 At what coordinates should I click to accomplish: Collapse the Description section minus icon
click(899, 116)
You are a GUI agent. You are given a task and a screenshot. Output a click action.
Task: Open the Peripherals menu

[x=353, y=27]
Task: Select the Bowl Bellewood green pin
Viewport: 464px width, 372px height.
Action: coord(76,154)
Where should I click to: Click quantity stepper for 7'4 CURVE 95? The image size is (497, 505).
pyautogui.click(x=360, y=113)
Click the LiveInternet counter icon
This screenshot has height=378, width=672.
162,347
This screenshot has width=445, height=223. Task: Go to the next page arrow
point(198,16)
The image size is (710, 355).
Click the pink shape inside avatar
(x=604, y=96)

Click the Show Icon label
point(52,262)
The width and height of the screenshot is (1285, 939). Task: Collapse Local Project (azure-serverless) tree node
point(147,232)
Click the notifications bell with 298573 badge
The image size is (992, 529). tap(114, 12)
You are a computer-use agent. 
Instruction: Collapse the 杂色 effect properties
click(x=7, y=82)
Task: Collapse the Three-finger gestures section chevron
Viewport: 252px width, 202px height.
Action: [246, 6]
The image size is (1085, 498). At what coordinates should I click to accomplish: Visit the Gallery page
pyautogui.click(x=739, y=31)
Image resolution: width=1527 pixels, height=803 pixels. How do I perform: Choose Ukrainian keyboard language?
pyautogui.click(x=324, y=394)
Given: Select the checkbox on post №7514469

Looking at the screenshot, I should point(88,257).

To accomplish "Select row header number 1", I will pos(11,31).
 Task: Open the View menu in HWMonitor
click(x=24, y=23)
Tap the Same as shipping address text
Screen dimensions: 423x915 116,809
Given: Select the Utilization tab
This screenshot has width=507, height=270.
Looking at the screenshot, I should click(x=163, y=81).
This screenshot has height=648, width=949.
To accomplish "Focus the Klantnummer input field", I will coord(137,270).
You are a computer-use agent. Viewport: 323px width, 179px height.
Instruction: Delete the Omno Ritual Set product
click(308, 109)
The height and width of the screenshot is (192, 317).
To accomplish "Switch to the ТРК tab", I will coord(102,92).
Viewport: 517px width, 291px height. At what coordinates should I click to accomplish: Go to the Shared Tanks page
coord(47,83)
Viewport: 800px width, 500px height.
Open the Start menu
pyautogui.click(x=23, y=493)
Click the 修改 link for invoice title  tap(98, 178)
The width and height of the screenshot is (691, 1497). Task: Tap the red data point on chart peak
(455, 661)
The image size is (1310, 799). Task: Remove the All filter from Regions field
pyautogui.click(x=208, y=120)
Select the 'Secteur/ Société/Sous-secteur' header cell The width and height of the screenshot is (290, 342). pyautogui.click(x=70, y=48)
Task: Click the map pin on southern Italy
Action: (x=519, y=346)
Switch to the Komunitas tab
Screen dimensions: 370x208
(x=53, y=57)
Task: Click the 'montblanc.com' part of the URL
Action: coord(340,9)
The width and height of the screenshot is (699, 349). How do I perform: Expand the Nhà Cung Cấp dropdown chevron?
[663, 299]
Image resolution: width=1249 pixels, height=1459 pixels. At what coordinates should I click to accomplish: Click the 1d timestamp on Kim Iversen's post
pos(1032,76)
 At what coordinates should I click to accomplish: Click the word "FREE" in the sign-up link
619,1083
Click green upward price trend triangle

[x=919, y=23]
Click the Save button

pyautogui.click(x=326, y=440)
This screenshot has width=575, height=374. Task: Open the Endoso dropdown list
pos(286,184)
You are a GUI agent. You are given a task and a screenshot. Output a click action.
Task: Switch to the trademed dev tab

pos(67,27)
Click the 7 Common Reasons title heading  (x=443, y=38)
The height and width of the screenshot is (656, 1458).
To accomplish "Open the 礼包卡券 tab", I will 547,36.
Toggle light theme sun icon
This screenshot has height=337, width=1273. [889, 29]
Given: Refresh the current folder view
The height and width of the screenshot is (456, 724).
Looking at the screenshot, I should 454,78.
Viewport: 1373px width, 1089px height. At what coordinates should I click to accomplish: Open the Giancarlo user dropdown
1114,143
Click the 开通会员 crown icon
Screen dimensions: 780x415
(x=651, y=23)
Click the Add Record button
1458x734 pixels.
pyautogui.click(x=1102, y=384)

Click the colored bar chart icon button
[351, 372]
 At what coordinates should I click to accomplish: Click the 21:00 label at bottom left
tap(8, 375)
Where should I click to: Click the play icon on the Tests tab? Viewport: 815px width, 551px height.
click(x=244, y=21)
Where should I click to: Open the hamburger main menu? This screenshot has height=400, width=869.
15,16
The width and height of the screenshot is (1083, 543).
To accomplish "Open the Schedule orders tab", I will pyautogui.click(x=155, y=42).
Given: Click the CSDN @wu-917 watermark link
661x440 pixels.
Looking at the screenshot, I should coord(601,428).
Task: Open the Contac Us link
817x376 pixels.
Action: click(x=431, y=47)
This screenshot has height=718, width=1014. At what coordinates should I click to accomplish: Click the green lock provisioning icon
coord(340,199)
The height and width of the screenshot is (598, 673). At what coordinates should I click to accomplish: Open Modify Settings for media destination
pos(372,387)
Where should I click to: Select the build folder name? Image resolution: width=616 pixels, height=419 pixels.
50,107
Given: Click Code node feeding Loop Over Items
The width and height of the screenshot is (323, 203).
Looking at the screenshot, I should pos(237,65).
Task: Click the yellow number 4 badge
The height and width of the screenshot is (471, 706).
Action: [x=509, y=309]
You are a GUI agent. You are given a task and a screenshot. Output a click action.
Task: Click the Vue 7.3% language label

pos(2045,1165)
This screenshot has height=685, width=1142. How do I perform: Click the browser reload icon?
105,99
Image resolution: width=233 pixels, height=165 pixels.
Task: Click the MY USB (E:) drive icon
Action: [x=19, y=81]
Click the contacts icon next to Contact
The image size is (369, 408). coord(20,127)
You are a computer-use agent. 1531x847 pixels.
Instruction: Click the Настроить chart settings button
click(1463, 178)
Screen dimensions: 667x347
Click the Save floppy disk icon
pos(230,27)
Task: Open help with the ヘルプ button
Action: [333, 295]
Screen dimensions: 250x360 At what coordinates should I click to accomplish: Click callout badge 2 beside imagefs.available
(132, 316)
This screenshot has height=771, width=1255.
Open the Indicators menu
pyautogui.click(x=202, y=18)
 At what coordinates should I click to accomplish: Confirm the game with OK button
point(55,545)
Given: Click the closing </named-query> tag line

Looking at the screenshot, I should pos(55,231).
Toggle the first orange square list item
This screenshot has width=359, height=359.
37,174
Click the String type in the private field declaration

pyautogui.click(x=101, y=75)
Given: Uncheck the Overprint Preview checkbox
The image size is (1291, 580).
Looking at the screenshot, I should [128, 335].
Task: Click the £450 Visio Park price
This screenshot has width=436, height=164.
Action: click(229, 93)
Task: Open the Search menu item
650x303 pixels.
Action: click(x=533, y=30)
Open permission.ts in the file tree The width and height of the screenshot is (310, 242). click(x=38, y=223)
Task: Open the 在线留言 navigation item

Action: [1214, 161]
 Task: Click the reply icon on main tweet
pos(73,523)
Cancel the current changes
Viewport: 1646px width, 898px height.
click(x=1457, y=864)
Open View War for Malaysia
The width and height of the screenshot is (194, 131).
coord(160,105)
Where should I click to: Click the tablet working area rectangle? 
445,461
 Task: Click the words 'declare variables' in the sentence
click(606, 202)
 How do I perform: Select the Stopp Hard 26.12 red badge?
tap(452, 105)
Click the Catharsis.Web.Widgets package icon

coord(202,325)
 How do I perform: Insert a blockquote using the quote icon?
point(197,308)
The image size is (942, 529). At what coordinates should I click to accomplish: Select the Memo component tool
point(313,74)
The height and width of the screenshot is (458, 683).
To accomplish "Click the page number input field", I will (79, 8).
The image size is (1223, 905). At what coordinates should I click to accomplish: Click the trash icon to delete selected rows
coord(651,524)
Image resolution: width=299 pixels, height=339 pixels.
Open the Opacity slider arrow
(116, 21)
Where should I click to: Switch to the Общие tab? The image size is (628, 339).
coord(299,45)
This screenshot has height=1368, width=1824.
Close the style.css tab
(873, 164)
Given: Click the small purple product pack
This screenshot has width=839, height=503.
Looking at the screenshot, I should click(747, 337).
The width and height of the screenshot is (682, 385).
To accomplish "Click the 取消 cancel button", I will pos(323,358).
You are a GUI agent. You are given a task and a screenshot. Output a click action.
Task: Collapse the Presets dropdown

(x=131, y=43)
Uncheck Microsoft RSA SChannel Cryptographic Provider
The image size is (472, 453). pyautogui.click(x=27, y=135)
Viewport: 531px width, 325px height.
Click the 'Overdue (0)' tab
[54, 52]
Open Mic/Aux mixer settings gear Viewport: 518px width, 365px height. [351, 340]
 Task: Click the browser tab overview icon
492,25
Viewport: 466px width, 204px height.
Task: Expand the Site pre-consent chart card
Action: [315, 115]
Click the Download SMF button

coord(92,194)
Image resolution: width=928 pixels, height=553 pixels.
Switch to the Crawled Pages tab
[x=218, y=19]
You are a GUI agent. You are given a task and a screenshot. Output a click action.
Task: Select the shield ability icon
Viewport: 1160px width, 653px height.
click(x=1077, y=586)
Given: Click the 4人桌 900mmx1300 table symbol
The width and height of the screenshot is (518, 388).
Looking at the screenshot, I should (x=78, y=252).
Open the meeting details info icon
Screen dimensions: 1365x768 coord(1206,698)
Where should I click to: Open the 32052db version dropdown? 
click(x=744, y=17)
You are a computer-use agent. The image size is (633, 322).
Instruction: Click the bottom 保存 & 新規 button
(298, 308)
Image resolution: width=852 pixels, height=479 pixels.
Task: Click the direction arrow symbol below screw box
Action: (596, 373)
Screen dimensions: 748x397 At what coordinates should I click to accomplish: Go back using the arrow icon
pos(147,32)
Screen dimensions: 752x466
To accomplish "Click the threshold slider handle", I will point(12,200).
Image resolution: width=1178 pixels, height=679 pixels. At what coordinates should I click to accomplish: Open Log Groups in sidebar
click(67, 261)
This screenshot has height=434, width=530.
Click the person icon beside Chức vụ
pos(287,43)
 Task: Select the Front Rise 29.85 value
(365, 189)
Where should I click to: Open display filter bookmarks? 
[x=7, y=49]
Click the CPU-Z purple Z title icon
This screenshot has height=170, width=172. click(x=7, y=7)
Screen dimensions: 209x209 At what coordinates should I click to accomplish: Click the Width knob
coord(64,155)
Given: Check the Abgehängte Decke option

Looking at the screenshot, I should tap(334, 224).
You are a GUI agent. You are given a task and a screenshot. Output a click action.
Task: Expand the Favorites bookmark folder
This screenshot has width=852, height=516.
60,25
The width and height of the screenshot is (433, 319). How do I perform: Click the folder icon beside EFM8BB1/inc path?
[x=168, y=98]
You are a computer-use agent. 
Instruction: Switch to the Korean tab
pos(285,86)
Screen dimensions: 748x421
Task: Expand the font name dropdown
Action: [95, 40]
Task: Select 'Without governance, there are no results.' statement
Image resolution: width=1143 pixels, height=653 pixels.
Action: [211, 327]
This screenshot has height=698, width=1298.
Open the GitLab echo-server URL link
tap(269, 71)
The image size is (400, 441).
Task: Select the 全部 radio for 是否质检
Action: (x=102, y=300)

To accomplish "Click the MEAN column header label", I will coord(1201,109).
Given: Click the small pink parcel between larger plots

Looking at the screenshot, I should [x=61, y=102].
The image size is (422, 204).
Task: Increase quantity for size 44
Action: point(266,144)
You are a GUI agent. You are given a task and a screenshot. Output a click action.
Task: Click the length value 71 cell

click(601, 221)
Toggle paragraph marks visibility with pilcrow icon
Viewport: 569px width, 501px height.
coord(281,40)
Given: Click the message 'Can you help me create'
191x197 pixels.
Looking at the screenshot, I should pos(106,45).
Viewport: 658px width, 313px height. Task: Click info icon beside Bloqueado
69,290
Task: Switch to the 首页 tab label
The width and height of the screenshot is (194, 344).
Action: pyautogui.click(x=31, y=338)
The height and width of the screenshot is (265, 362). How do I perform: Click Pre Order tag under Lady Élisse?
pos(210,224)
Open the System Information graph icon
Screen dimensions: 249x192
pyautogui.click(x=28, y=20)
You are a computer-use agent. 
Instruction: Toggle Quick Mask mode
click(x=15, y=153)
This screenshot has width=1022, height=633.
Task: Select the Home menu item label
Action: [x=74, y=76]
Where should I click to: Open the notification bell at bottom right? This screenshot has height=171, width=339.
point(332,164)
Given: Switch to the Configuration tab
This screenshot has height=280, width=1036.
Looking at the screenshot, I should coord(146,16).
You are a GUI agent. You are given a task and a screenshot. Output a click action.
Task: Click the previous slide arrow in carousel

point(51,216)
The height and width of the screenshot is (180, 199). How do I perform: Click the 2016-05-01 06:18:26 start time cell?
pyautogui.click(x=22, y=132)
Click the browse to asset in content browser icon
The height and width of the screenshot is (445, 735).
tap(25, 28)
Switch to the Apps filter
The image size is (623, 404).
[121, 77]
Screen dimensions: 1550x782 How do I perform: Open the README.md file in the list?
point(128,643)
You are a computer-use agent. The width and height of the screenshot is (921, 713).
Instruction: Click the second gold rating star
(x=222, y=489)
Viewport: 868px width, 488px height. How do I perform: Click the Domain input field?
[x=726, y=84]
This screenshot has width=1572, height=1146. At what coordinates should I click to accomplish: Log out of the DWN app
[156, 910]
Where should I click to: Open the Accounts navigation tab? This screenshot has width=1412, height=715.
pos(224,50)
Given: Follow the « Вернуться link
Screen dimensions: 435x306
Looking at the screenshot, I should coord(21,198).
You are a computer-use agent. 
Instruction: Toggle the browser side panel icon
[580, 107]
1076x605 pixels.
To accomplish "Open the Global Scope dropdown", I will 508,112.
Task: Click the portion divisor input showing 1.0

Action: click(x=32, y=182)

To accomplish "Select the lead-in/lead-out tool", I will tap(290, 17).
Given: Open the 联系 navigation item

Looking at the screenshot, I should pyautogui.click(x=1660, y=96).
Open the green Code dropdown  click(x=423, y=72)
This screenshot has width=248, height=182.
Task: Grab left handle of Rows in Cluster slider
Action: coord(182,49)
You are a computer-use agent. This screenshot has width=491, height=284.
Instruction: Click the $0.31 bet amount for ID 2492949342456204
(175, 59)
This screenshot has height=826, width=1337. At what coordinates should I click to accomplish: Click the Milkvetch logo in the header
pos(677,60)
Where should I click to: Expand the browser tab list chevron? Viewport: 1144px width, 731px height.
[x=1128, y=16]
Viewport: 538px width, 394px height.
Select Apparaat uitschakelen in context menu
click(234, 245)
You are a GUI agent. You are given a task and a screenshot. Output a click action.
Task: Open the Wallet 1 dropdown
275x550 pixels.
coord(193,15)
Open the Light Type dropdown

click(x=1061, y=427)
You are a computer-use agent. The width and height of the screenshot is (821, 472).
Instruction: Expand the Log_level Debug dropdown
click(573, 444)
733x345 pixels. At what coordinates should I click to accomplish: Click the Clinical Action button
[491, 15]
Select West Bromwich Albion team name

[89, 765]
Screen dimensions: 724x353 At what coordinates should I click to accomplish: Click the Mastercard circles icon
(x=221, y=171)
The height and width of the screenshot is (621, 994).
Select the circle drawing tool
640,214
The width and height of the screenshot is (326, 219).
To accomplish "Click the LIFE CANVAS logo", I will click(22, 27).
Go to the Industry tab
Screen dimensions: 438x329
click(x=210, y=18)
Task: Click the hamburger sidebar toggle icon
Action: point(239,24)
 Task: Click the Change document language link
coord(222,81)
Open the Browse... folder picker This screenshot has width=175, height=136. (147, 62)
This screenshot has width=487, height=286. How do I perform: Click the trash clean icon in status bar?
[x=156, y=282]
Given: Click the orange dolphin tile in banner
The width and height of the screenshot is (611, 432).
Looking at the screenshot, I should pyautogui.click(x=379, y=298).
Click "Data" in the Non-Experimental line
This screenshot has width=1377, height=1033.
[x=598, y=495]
========================
GIVEN EXERCISE.
Find each line in the listing above that includes the word "value", and copy every such line.

EXPECTED ANSWER.
 Task: Select the Front Rise 29.85 value
Task: Click the length value 71 cell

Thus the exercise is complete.